**TASK INSTRUCTIONS:**
Instruction for the entries that follow: retype exactly the lines from the line with "Task: Close the" to the line with "773x482 pixels.", both included, and omit all others.

**SUPPLIED MATERIAL:**
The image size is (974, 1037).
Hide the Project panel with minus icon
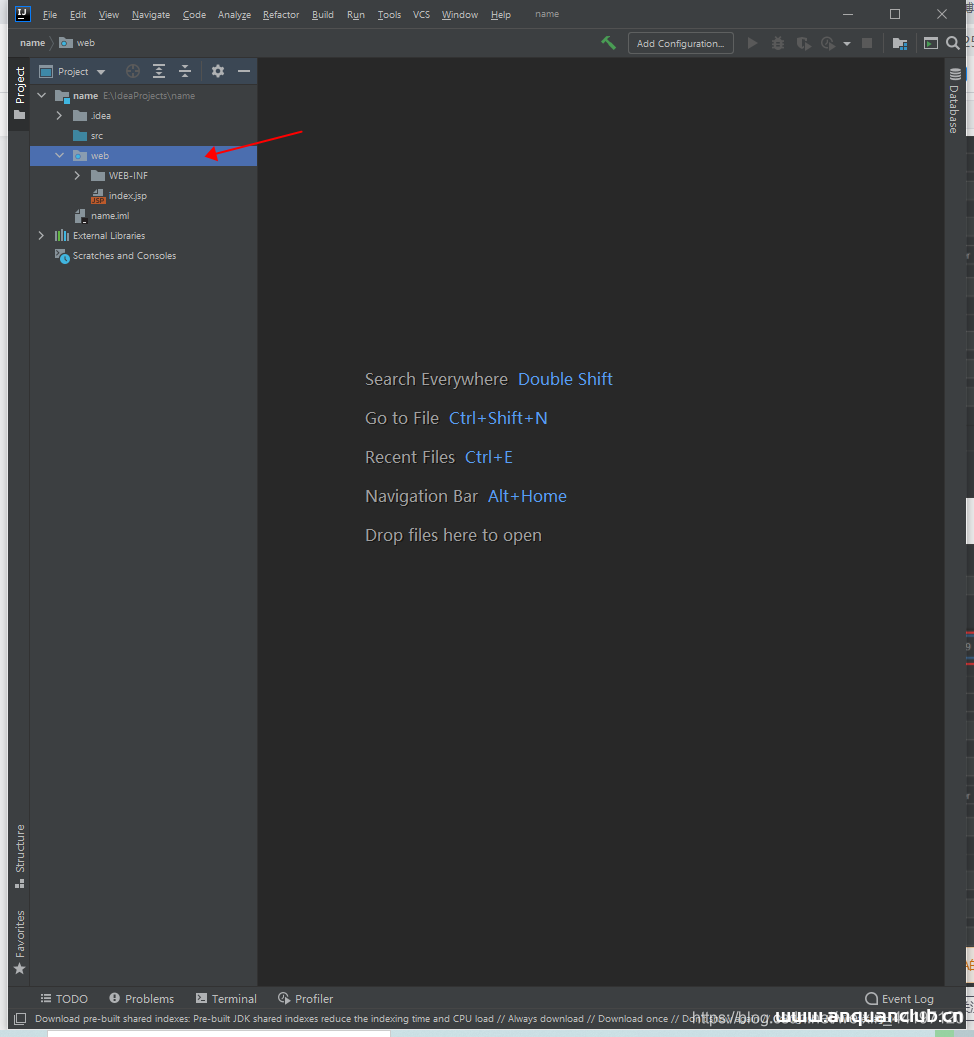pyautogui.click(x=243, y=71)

--

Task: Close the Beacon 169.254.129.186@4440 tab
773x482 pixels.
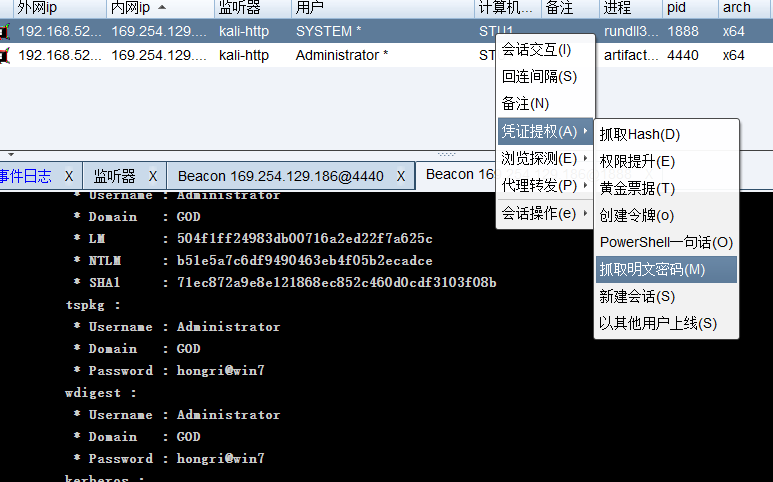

**RESULT BELOW:**
Task: Close the Beacon 169.254.129.186@4440 tab
773x482 pixels.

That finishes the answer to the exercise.